日本地球惑星科学連合2023年大会

講演情報

[J] 口頭発表

セッション記号 H (地球人間圏科学) » H-GG 地理学

[H-GG01] 自然資源・環境に関する地球科学と社会科学の対話

2023年5月22日(月) 09:00 〜 10:15 201A (幕張メッセ国際会議場)

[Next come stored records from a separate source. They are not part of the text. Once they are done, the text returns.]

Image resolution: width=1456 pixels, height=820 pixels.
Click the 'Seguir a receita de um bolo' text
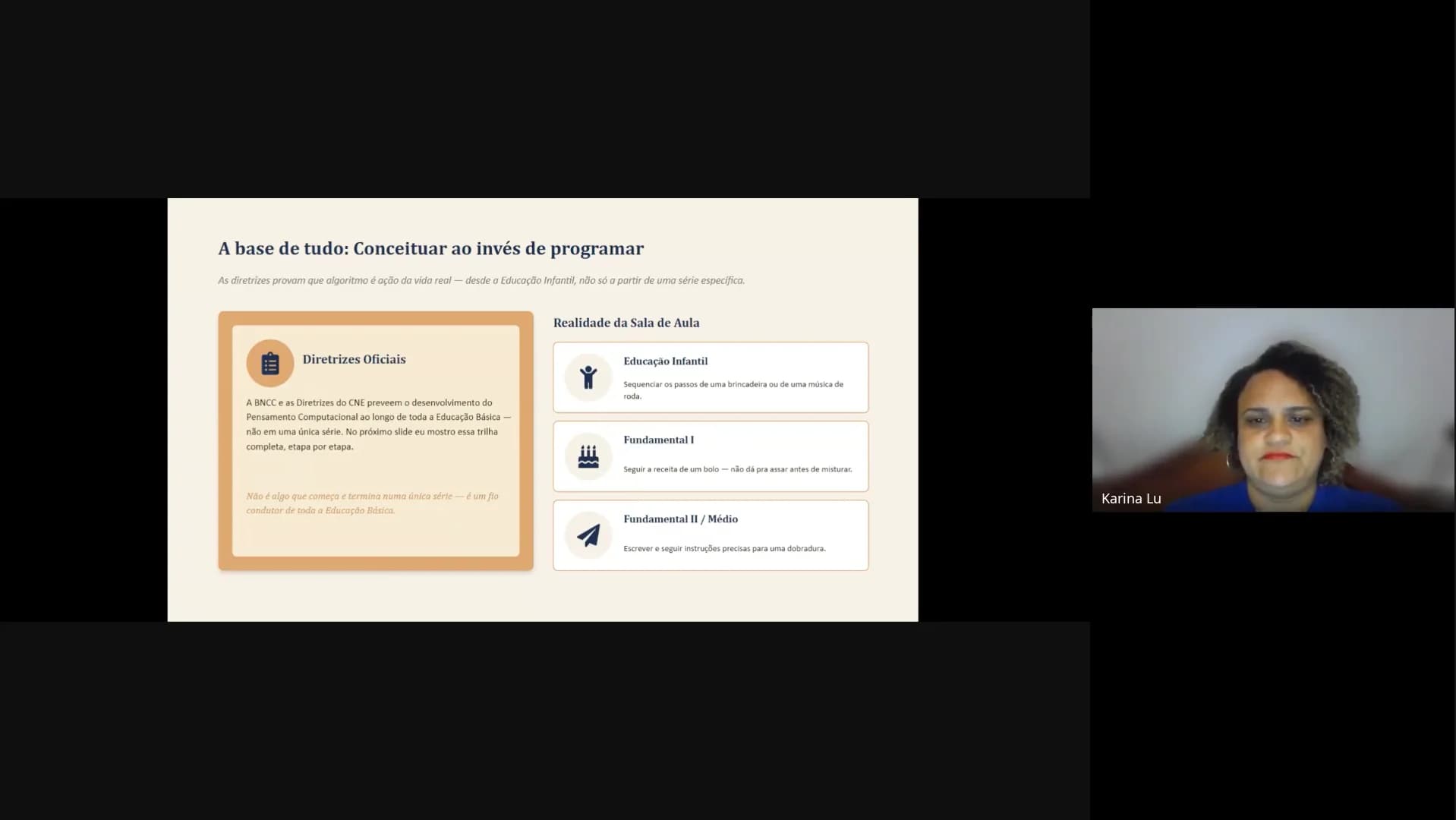737,469
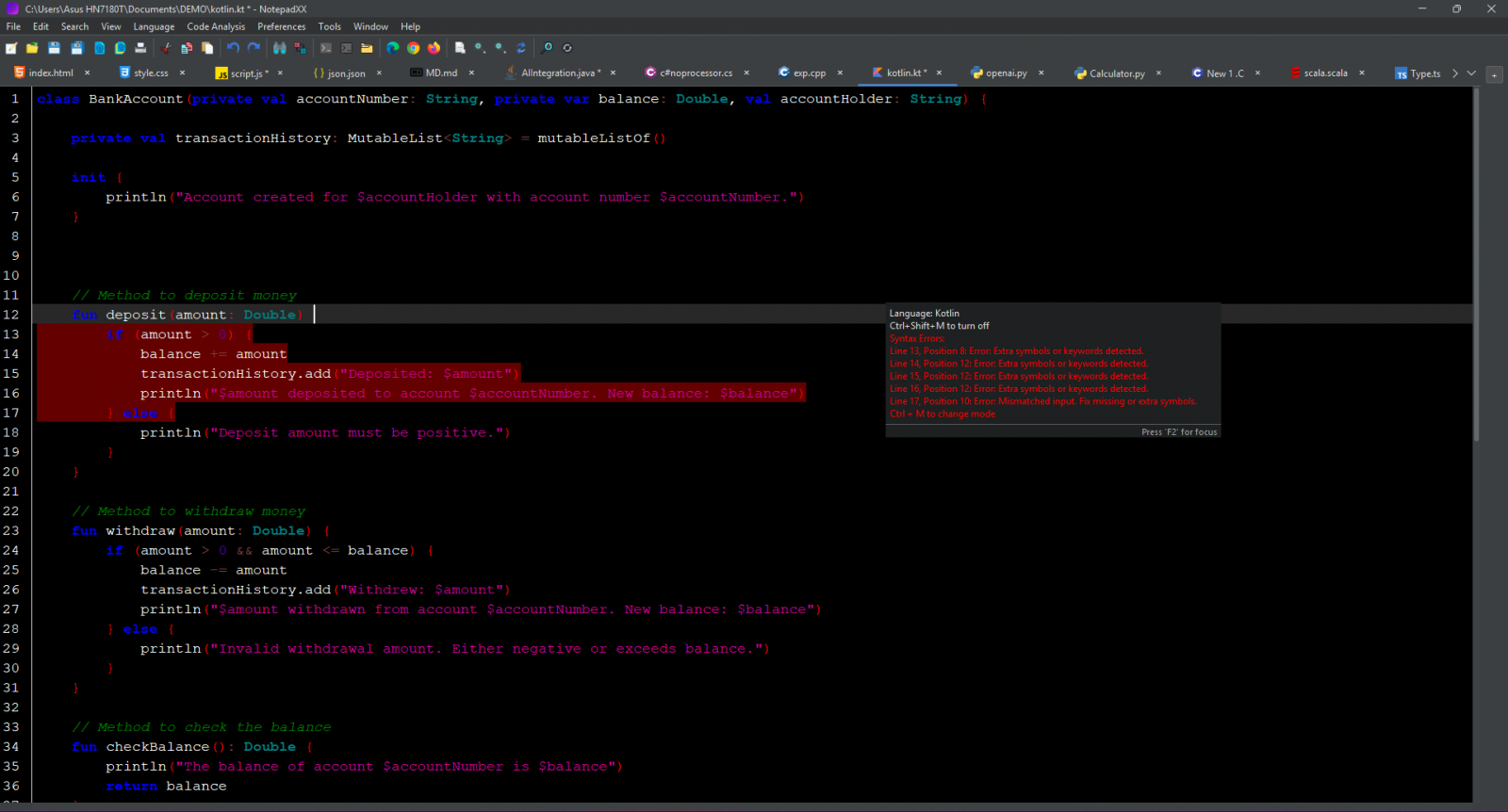Add a new tab with plus button
1508x812 pixels.
pyautogui.click(x=1494, y=74)
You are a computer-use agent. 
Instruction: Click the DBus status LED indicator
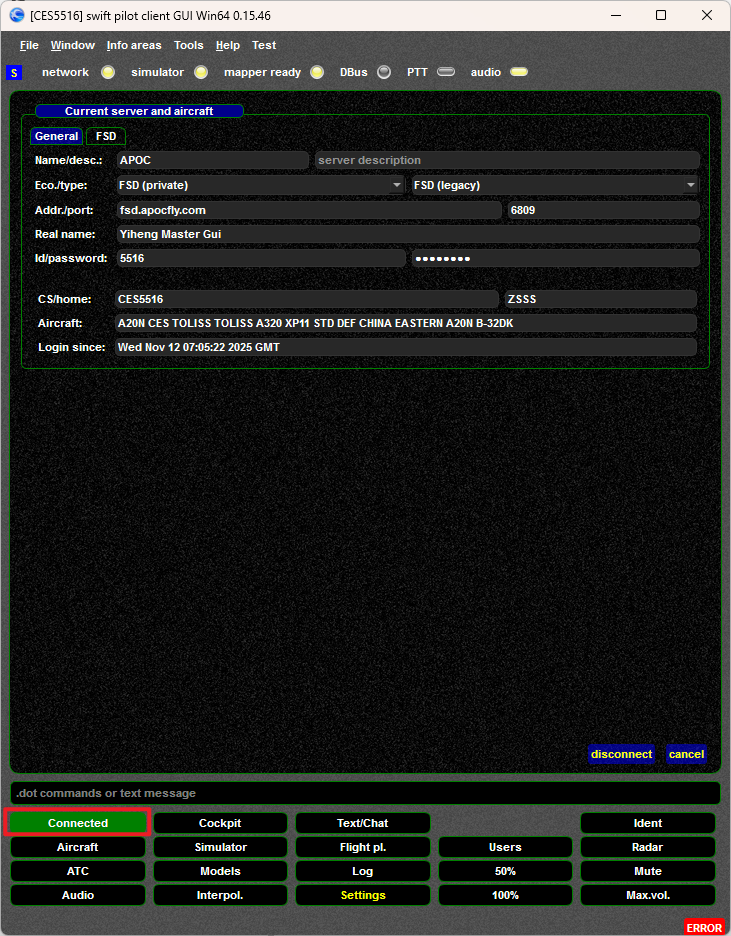(384, 72)
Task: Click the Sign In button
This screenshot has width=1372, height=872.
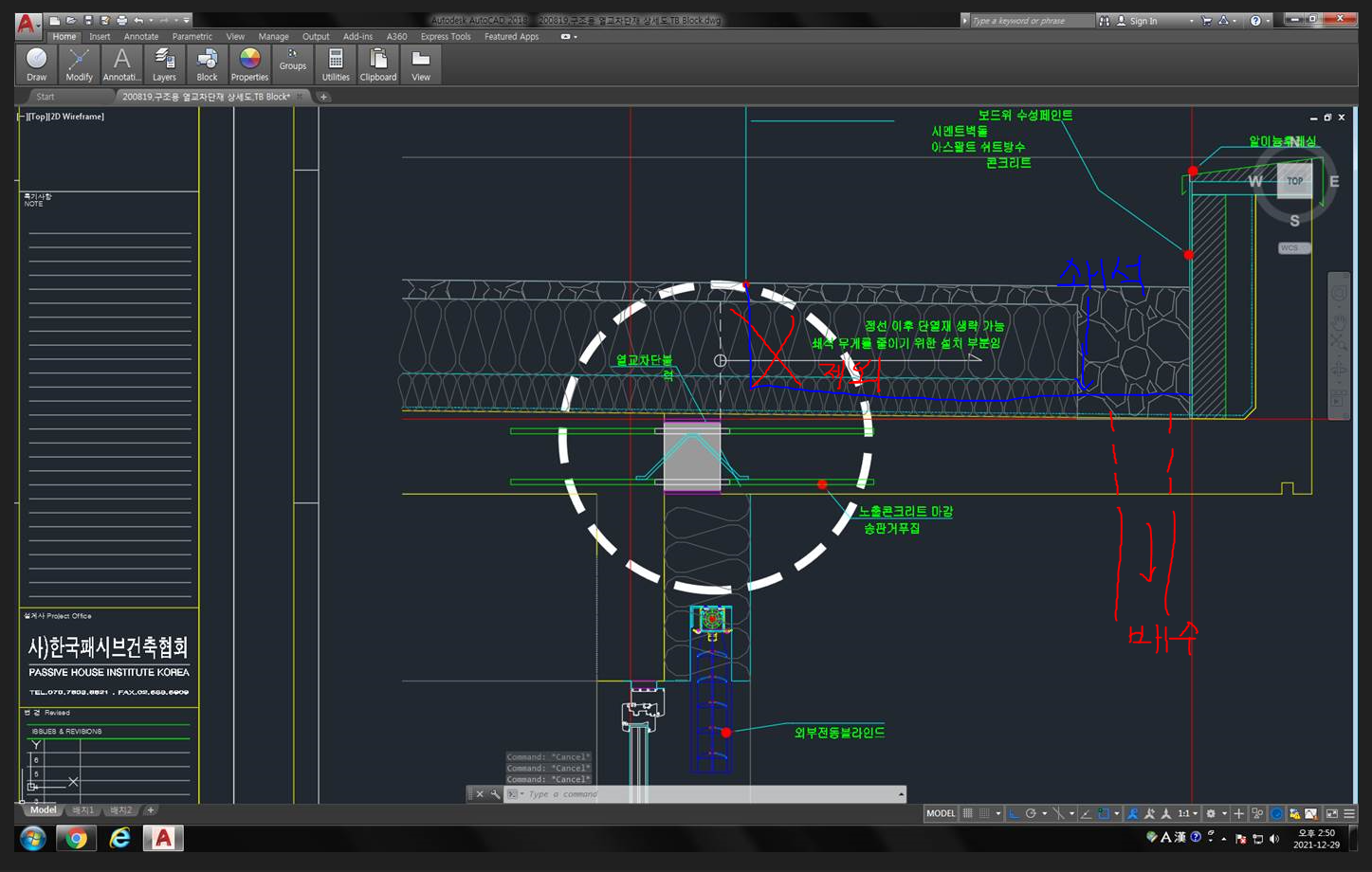Action: coord(1143,21)
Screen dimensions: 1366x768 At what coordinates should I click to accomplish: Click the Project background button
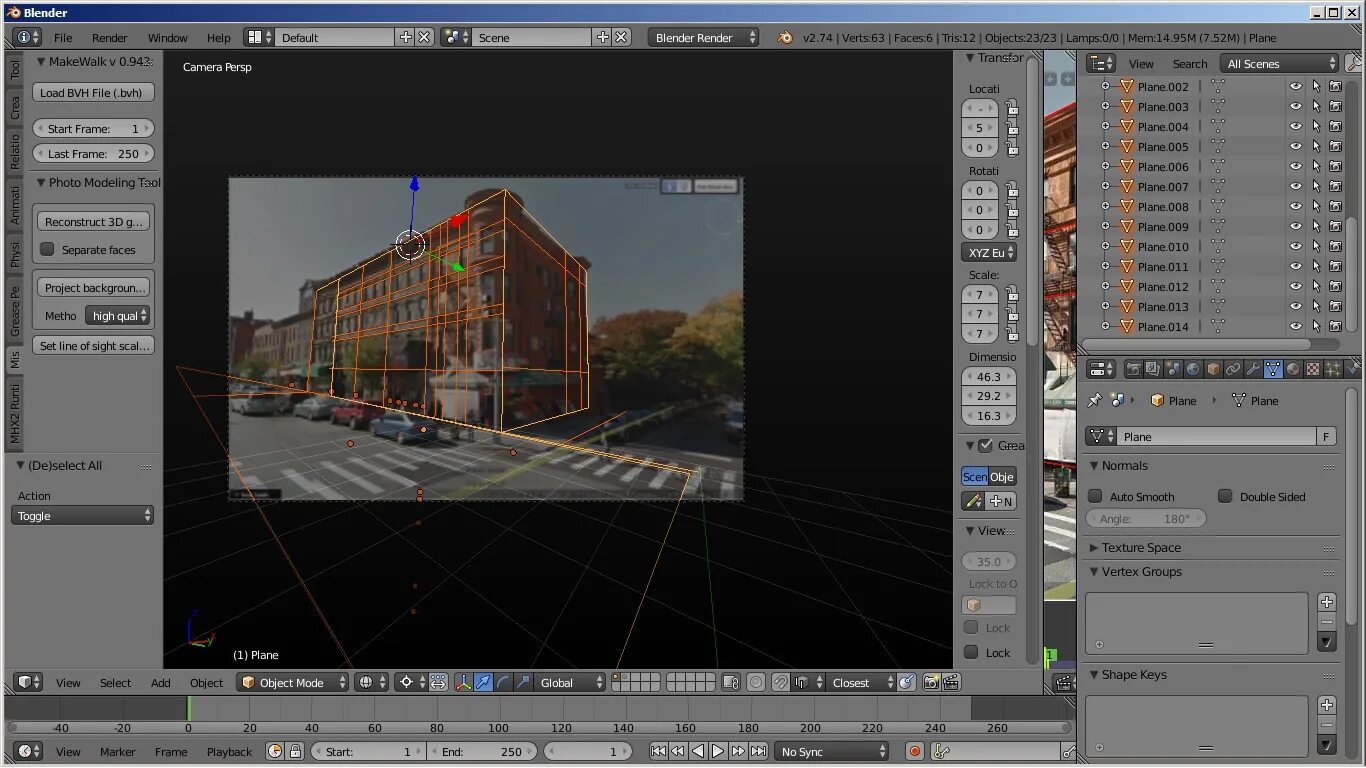(94, 288)
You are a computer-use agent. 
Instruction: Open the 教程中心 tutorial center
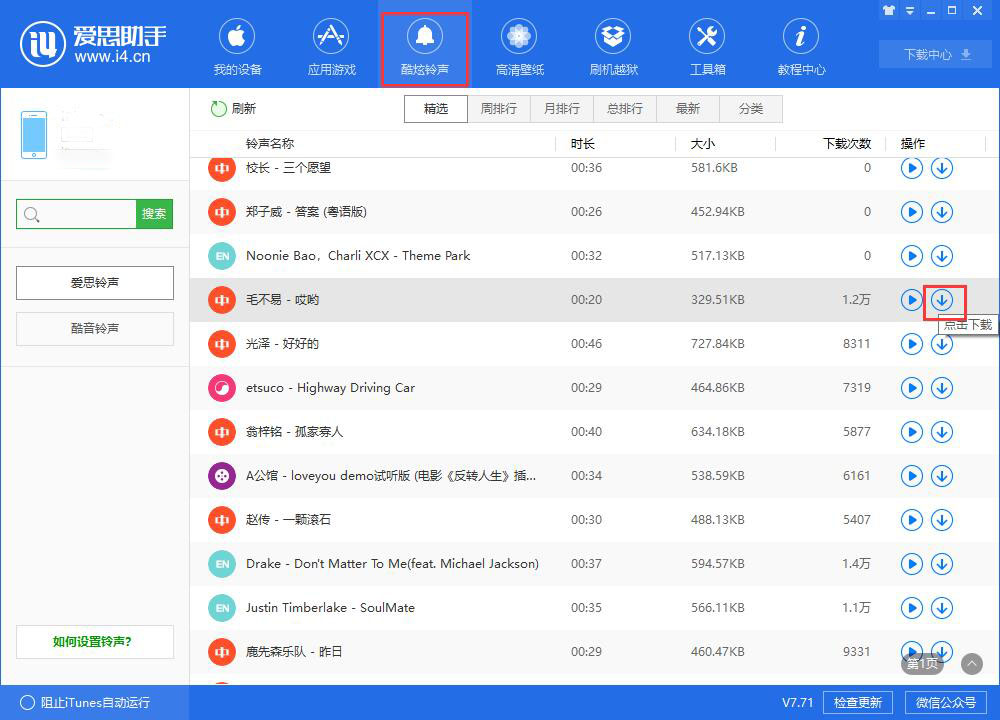pyautogui.click(x=800, y=46)
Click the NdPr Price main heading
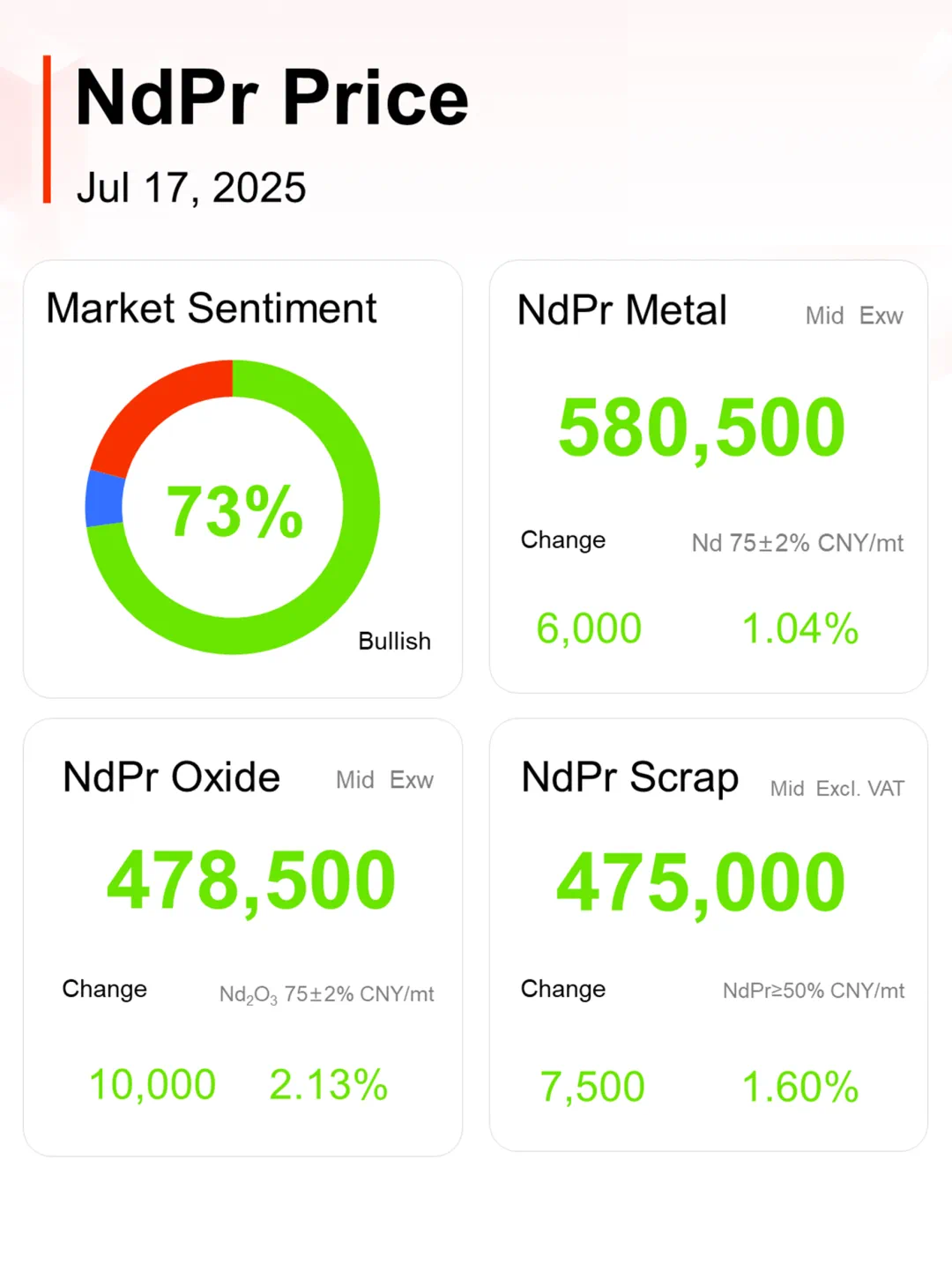 tap(271, 98)
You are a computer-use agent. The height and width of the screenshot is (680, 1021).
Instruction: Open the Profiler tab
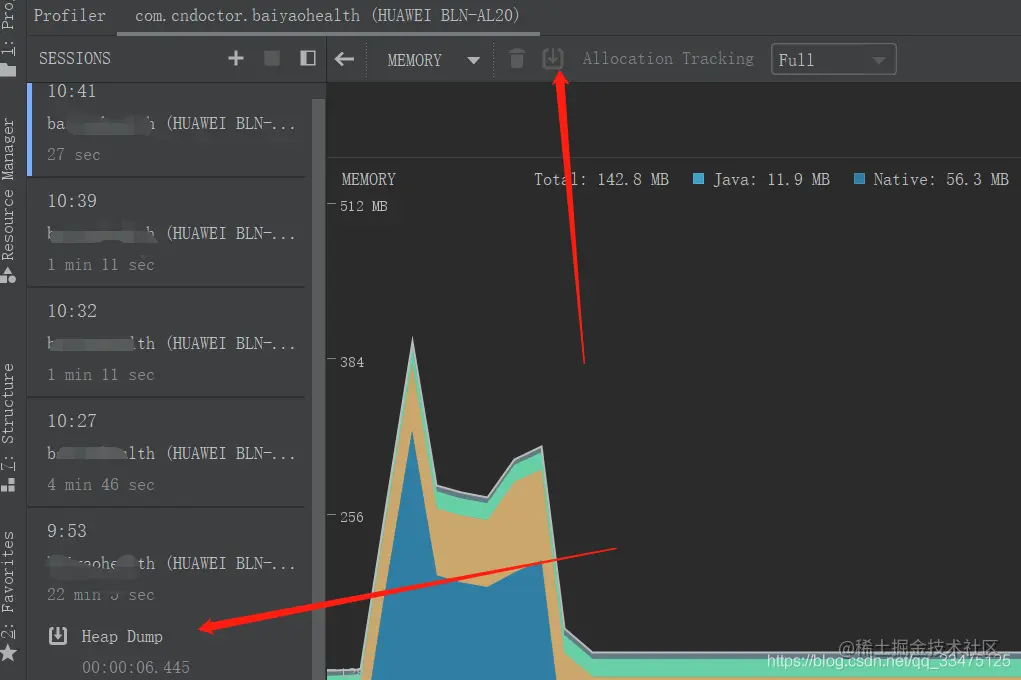(x=69, y=15)
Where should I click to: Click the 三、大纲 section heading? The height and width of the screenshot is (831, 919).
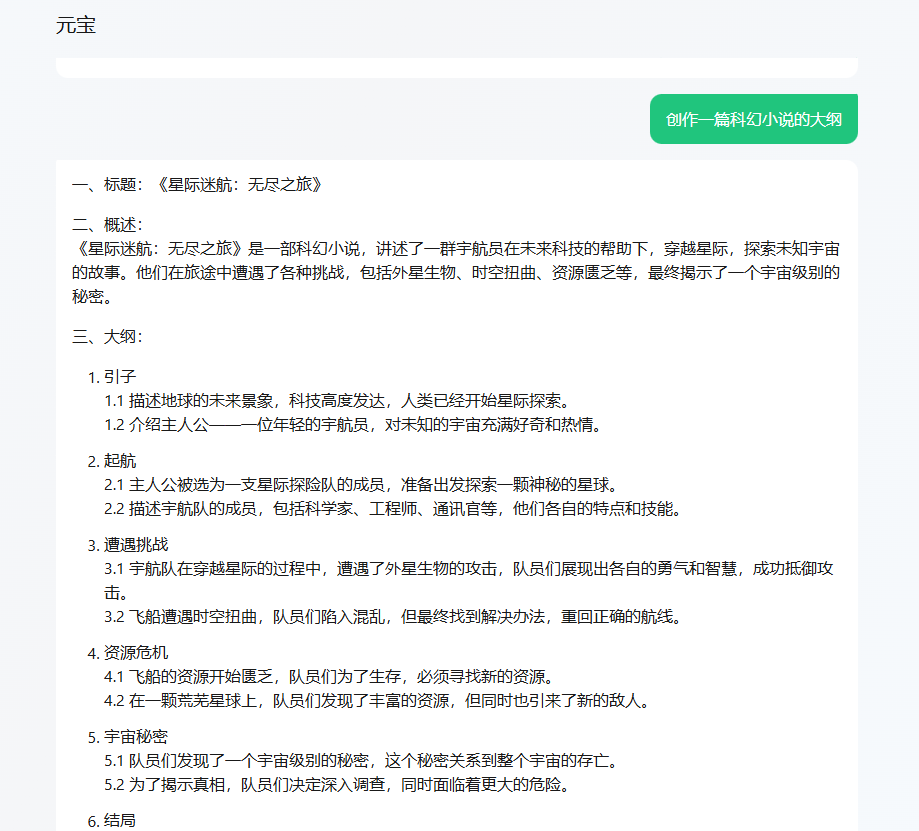(108, 336)
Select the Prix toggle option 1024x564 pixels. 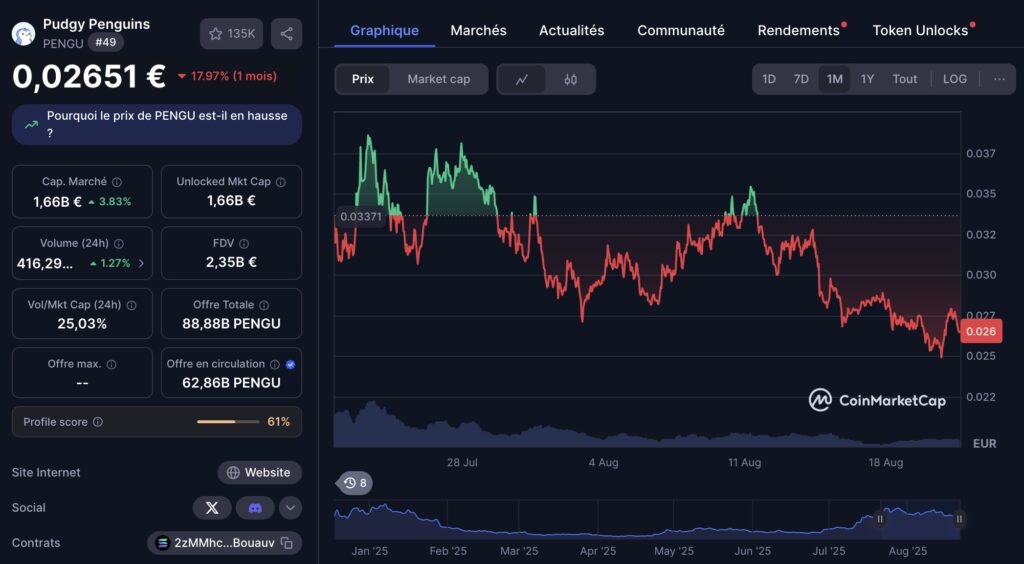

コンビーナ:大月 義徳(東北大学大学院理学研究科地学専攻環境地理学講座)、上田 元(一橋大学・大学院社会学研究科)、古市 剛久(森林総合研究所)、佐々木 達(法政大学)、座長:大月 義徳(東北大学大学院理学研究科地学専攻環境地理学講座)、上田 元(一橋大学・大学院社会学研究科)

09:30 〜 09:45

[HGG01-03] インド北西部の都市隣接沿岸部マングローブ林におけるゴミ堆積の生態系機能に与える影響について

*閏間 花梨1大手 信人1 (1.京都大学大学院情報学研究科社会情報学専攻)


キーワード:マングローブ林、生態系、ゴミの堆積、汚染

熱帯・亜熱帯の潮間帯・汽水域に成立するマングローブ林は豊かな生態系を形成する.マングローブ生態系は炭素貯留や海水の浄化,防災など様々な機能を有するため,社会的な重要性が世界的に指摘されている.しかしながら,海岸地域の開発に伴う伐採や水環境の汚染などの人間活動や気候変動の影響により,マングローブ林の面積は年々減少傾向にある.また,人口が集中する地域では,ここ数十年で陸域から河川や排水路を通じてマングローブ林に堆積するゴミが急増しており,種々の悪影響が懸念されている.調査地であるインド北西部ムンバイ県のVersova地区(以降Versova)はメガシティであるムンバイの近郊に位置するため,河川や排水路を通じてマングローブ林周辺に堆積するゴミの量が増加している.Versova では,2000年代以降,河川やマングローブ林床におけるゴミの堆積量が増加したことで,マングローブ林床を棲息域としていた魚介類の数が激減した.この地域は16世紀頃からある漁村で主にマングローブ林周辺で漁業を行っていたが,漁業資源の減少に伴い漁業が続けられず生活に困窮している漁民も少なくない.現状ではゴミの堆積が水産資源や漁民の生業に与える影響に関する調査例はあるが,マングローブ林の生態系機能に与える影響に関しては十分に明らかにされているとは言えない.しかし,今後ゴミ汚染の堆積やそれによる土壌や水の汚染のマングローブ植物への悪影響が顕在化する可能性を指摘する研究,例えば,堆積したゴミが苗木の着床を阻害することを明らかにした先行研究がある.しかし,既往の研究では,マングローブ林に堆積するゴミの種類や量,分布についての調査にとどまり,ゴミの堆積がマングローブ林に直接与える影響に着目した調査例は少ない.本研究ではゴミの堆積とそれによる土壌や水の汚染がマングローブ林の生息環境に与える影響を明らかにすることを目的として,次の3項目を調査する.(1)マングローブ林の毎木調査や微地形調査.(2)水質や土質の調査.(3)漁民への聞き取り調査や魚介類のサンプリング調査.調査はVersovaの乾季と雨季に行い,本発表では乾季の結果について発表する.本研究で得られた知識・情報は具体的かつ有効性の高い環境保全施策を考え実施する上で活用できると考えられる.